Closures-把《The Swift Programming Language》读薄

Closures

Global and nested functions, as introduced in Functions, are actually special cases of closures. Closures take one of three forms:

Global functions are closures that have a name and do not capture any values.
Nested functions are closures that have a name and can capture values from their enclosing function.
Closure expressions are unnamed closures written in a lightweight syntax that can capture values from their surrounding context.

Closure expression syntax has the following general form:

{ (parameters) -> return type in
    statements
}

let names = ["Chris", "Alex", "Ewa", "Barry", "Daniella”]
func backwards(s1: String, s2: String) -> Bool {
    return s1 > s2
}
// 方法1
var reversed = sort(names, backwards)
// reversed is equal to ["Ewa", "Daniella", "Chris", "Barry", "Alex”]  

// 1.5
reversed = sort(names, { (s1: String, s2: String) -> Bool in return s1 > s2 } )

// 方法2
reversed = sort(names, { s1, s2 in return s1 > s2 } ) 

// 方法3
reversed = sort(names, { s1, s2 in s1 > s2 } ) // Implicit Returns from Single-Expression Closures

// 方法4
reversed = sort(names, { $0 > $1 } )  

// 方法5
reversed = sort(names, >) 

// 方法6
reversed = sort(names) { $0 > $1 }

It is always possible to infer parameter types and return type when passing a closure to a function as an inline closure expression. As a result, you rarely need to write an inline closure in its fullest form.

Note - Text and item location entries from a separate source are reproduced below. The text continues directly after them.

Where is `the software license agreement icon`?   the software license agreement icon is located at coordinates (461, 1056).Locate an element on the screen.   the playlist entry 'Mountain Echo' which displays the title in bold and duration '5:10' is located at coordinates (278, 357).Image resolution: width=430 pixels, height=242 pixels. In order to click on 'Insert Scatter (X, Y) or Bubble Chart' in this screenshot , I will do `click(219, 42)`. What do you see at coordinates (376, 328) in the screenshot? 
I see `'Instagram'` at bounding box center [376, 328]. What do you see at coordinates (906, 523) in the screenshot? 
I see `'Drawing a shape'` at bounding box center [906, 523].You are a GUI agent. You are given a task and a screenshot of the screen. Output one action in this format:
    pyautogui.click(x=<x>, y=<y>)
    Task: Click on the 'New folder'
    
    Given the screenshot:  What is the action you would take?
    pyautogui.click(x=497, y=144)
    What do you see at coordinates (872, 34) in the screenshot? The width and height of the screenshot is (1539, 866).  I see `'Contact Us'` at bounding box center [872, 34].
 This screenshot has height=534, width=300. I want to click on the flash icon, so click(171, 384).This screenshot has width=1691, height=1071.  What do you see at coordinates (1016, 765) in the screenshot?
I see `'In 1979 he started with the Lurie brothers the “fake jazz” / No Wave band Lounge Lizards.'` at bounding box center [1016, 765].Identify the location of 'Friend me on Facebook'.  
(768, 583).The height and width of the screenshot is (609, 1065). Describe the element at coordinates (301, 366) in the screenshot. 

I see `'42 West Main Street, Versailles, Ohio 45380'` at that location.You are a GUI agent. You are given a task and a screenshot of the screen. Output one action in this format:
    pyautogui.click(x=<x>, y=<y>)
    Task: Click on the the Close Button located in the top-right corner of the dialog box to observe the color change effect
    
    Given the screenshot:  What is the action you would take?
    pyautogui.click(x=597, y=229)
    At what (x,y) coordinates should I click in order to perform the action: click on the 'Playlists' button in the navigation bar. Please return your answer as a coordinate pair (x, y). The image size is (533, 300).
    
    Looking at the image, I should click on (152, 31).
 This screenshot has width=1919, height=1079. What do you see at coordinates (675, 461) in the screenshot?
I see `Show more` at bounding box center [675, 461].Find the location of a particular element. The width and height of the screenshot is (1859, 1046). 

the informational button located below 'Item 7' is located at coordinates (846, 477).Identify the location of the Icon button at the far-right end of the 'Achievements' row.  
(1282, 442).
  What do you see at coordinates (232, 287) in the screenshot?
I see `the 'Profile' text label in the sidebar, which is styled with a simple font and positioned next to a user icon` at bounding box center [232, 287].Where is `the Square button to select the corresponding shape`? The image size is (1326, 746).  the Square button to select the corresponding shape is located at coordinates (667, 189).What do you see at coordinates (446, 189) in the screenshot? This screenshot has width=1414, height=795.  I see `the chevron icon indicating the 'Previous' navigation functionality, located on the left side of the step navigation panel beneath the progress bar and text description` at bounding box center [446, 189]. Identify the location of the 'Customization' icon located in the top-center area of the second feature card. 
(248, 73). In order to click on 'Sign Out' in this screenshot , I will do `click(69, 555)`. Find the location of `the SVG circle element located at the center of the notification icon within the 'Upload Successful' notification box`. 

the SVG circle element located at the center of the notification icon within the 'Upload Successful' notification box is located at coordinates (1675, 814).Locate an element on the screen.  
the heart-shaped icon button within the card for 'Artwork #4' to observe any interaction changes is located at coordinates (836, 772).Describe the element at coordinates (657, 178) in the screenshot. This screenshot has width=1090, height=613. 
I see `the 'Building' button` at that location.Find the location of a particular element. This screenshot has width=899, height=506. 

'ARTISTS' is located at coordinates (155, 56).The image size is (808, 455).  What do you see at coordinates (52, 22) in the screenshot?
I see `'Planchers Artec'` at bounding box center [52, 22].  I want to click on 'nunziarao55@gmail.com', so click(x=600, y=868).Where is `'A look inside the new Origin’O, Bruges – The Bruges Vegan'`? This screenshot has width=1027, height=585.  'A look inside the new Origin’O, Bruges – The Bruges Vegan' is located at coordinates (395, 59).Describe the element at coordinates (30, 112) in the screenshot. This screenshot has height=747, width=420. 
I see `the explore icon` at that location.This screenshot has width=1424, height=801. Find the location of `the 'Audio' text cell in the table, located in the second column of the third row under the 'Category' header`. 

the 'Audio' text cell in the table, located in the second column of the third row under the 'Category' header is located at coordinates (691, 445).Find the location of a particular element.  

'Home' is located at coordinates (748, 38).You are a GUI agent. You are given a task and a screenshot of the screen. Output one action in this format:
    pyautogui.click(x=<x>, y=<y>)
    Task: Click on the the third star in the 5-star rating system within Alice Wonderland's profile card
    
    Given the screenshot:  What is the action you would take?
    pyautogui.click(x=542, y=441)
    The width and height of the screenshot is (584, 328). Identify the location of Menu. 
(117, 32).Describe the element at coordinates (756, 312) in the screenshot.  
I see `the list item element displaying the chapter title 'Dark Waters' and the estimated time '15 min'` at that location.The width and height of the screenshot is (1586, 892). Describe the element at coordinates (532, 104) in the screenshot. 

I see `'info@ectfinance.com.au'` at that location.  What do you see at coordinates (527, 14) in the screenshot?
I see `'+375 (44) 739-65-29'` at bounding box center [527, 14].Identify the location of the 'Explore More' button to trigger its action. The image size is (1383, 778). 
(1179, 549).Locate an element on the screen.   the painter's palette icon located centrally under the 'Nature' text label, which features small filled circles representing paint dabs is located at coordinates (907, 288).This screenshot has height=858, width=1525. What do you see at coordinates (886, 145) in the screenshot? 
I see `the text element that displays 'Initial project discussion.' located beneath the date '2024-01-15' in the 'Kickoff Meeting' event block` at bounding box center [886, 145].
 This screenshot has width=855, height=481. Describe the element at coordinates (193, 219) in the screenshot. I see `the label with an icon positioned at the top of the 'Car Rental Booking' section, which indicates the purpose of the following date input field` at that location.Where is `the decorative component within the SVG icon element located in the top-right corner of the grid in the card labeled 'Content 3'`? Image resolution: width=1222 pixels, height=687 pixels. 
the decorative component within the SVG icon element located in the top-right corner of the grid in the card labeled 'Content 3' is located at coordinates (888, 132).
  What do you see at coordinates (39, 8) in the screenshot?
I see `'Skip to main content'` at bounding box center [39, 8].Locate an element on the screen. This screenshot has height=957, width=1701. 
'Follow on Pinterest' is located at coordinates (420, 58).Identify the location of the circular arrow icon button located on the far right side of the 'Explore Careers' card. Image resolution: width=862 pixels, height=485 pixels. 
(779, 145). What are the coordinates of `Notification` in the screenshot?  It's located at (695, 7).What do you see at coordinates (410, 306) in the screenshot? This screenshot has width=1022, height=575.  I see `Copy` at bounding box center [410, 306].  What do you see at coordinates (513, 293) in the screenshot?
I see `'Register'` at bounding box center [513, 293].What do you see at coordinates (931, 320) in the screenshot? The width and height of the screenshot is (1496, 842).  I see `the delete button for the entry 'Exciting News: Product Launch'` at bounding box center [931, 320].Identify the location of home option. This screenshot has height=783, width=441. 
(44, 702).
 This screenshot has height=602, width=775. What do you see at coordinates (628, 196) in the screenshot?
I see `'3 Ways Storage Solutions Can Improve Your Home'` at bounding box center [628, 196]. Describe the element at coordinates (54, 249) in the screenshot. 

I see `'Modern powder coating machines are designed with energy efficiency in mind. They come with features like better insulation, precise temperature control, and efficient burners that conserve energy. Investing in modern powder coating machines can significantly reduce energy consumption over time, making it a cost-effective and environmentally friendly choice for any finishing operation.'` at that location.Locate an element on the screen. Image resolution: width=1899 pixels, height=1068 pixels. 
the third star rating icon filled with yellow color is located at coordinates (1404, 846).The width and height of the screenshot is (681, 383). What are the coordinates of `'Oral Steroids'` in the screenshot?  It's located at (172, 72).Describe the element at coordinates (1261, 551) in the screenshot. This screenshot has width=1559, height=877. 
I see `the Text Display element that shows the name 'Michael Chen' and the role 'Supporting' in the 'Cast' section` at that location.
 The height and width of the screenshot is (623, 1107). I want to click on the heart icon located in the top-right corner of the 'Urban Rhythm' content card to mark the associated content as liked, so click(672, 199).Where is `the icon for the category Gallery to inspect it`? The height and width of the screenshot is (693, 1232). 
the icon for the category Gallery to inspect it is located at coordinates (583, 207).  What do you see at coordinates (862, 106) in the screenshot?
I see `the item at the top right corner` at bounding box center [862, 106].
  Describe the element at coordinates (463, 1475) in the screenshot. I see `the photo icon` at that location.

func someFunctionThatTakesAClosure(closure: () -> ()) {
    // function body goes here
}

// here"s how you call this function without using a trailing closure:

someFunctionThatTakesAClosure({
    // closure"s body goes here
    })

// here"s how you call this function with a trailing closure instead:

someFunctionThatTakesAClosure() {
    // trailing closure"s body goes here
}

If a closure expression is provided as the function’s only argument and you provide that expression as a trailing closure, you do not need to write a pair of parentheses () after the function’s name when you call the function.

let digitNames = [
    0: "Zero", 1: "One", 2: "Two",   3: "Three", 4: "Four",
    5: "Five", 6: "Six", 7: "Seven", 8: "Eight", 9: "Nine"
]
let numbers = [16, 58, 510] 
let strings = numbers.map {
    (var number) -> String in
    var output = ""
    while number > 0 {
        output = digitNames[number % 10]! + output
        number /= 10
    }
    return output
}
// strings is inferred to be of type String[]
// its value is ["OneSix", "FiveEight", "FiveOneZero"]

func makeIncrementor(forIncrement amount: Int) -> () -> Int {
    var runningTotal = 0
    func incrementor() -> Int {
        runningTotal += amount
        return runningTotal
    }
    return incrementor
}

let incrementByTen = makeIncrementor(forIncrement: 10)
incrementByTen()
// returns a value of 10
incrementByTen()
// returns a value of 20
incrementByTen()
// returns a value of 30

let incrementBySeven = makeIncrementor(forIncrement: 7)
incrementBySeven()
// returns a value of 7
incrementByTen()
// returns a value of 40    

let alsoIncrementByTen = incrementByTen
alsoIncrementByTen()
// returns a value of 50

functions and closures are reference types.